• Collected data
^^^^^^^^^^^^^^^^

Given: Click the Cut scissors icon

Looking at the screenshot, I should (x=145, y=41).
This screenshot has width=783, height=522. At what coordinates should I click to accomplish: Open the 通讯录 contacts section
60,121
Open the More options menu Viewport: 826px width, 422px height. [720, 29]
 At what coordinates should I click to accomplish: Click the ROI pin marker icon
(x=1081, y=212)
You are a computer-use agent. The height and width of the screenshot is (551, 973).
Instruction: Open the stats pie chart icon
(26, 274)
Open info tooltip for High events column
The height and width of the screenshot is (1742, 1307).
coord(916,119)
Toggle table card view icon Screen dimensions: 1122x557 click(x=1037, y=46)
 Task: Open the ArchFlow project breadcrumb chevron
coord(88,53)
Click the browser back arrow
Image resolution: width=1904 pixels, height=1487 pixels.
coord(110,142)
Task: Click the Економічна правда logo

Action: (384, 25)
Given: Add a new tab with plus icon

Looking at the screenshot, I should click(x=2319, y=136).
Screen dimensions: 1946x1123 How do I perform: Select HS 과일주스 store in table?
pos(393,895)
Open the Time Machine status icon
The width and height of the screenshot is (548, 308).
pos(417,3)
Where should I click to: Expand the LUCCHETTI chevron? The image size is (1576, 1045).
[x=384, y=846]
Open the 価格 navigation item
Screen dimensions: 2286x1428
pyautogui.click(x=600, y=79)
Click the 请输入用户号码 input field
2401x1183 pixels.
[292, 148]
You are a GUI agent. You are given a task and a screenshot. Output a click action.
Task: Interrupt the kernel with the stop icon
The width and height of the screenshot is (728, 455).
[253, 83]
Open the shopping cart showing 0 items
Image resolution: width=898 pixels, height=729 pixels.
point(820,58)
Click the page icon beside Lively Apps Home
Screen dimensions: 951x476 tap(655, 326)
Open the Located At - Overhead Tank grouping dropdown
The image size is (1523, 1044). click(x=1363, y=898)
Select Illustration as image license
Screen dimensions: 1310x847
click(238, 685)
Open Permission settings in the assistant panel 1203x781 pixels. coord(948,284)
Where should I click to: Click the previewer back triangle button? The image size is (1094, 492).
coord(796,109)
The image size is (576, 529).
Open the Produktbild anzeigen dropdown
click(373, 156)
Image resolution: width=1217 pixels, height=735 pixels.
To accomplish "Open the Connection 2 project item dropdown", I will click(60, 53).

^^^^^^^^^^^^^^^^

• Directions
Return exactly the lines from the line holding "Open Permission settings" to the last line of the data, with both of those lines included and nothing added.

• Answer for the task
Open Permission settings in the assistant panel 1203x781 pixels. coord(948,284)
Where should I click to: Click the previewer back triangle button? The image size is (1094, 492).
coord(796,109)
The image size is (576, 529).
Open the Produktbild anzeigen dropdown
click(373, 156)
Image resolution: width=1217 pixels, height=735 pixels.
To accomplish "Open the Connection 2 project item dropdown", I will click(60, 53).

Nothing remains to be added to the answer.